§ Exercise brief: Please repeat each line of the data exactly, with nothing left out.

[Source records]
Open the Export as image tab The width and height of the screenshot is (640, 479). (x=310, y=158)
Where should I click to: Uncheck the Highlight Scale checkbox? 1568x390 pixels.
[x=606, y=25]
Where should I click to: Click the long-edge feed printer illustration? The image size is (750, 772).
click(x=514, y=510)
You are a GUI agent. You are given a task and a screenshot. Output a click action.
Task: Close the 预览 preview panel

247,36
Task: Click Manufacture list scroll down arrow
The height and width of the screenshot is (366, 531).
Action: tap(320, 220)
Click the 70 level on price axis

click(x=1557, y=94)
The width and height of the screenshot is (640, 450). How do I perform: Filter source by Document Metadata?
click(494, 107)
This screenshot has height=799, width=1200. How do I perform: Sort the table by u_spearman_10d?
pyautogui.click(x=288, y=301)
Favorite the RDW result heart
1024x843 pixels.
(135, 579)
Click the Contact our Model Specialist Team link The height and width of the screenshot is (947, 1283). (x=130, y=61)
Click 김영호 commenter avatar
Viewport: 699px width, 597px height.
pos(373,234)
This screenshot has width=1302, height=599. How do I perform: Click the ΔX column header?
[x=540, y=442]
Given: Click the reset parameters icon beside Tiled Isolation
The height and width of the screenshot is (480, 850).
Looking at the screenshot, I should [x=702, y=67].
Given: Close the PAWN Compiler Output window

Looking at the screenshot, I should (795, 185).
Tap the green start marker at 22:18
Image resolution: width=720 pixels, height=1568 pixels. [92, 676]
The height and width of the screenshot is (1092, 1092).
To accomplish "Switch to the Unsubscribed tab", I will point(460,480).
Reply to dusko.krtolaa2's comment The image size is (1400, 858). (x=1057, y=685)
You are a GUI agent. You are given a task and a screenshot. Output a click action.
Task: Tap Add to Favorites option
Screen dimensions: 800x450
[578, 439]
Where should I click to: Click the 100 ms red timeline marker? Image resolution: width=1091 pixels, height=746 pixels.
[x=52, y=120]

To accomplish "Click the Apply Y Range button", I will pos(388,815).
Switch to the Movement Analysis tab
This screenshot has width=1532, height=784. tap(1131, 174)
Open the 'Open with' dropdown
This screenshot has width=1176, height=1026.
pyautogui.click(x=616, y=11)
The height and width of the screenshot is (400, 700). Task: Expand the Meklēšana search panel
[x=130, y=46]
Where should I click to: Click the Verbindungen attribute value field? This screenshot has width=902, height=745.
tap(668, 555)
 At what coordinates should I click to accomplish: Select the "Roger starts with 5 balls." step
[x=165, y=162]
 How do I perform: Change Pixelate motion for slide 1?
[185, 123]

§ Result for this task:
Open the Export as image tab The width and height of the screenshot is (640, 479). (x=310, y=158)
Where should I click to: Uncheck the Highlight Scale checkbox? 1568x390 pixels.
[x=606, y=25]
Where should I click to: Click the long-edge feed printer illustration? The image size is (750, 772).
click(x=514, y=510)
You are a GUI agent. You are given a task and a screenshot. Output a click action.
Task: Close the 预览 preview panel

247,36
Task: Click Manufacture list scroll down arrow
The height and width of the screenshot is (366, 531).
Action: tap(320, 220)
Click the 70 level on price axis

click(x=1557, y=94)
The width and height of the screenshot is (640, 450). How do I perform: Filter source by Document Metadata?
click(494, 107)
This screenshot has height=799, width=1200. How do I perform: Sort the table by u_spearman_10d?
pyautogui.click(x=288, y=301)
Favorite the RDW result heart
1024x843 pixels.
(135, 579)
Click the Contact our Model Specialist Team link The height and width of the screenshot is (947, 1283). (x=130, y=61)
Click 김영호 commenter avatar
Viewport: 699px width, 597px height.
pos(373,234)
This screenshot has width=1302, height=599. How do I perform: Click the ΔX column header?
[x=540, y=442]
Given: Click the reset parameters icon beside Tiled Isolation
The height and width of the screenshot is (480, 850).
Looking at the screenshot, I should [x=702, y=67].
Given: Close the PAWN Compiler Output window

Looking at the screenshot, I should (795, 185).
Tap the green start marker at 22:18
Image resolution: width=720 pixels, height=1568 pixels. [92, 676]
The height and width of the screenshot is (1092, 1092).
To accomplish "Switch to the Unsubscribed tab", I will point(460,480).
Reply to dusko.krtolaa2's comment The image size is (1400, 858). (x=1057, y=685)
You are a GUI agent. You are given a task and a screenshot. Output a click action.
Task: Tap Add to Favorites option
Screen dimensions: 800x450
[578, 439]
Where should I click to: Click the 100 ms red timeline marker? Image resolution: width=1091 pixels, height=746 pixels.
[x=52, y=120]

To accomplish "Click the Apply Y Range button", I will pos(388,815).
Switch to the Movement Analysis tab
This screenshot has width=1532, height=784. tap(1131, 174)
Open the 'Open with' dropdown
This screenshot has width=1176, height=1026.
pyautogui.click(x=616, y=11)
The height and width of the screenshot is (400, 700). Task: Expand the Meklēšana search panel
[x=130, y=46]
Where should I click to: Click the Verbindungen attribute value field? This screenshot has width=902, height=745.
tap(668, 555)
 At what coordinates should I click to accomplish: Select the "Roger starts with 5 balls." step
[x=165, y=162]
 How do I perform: Change Pixelate motion for slide 1?
[185, 123]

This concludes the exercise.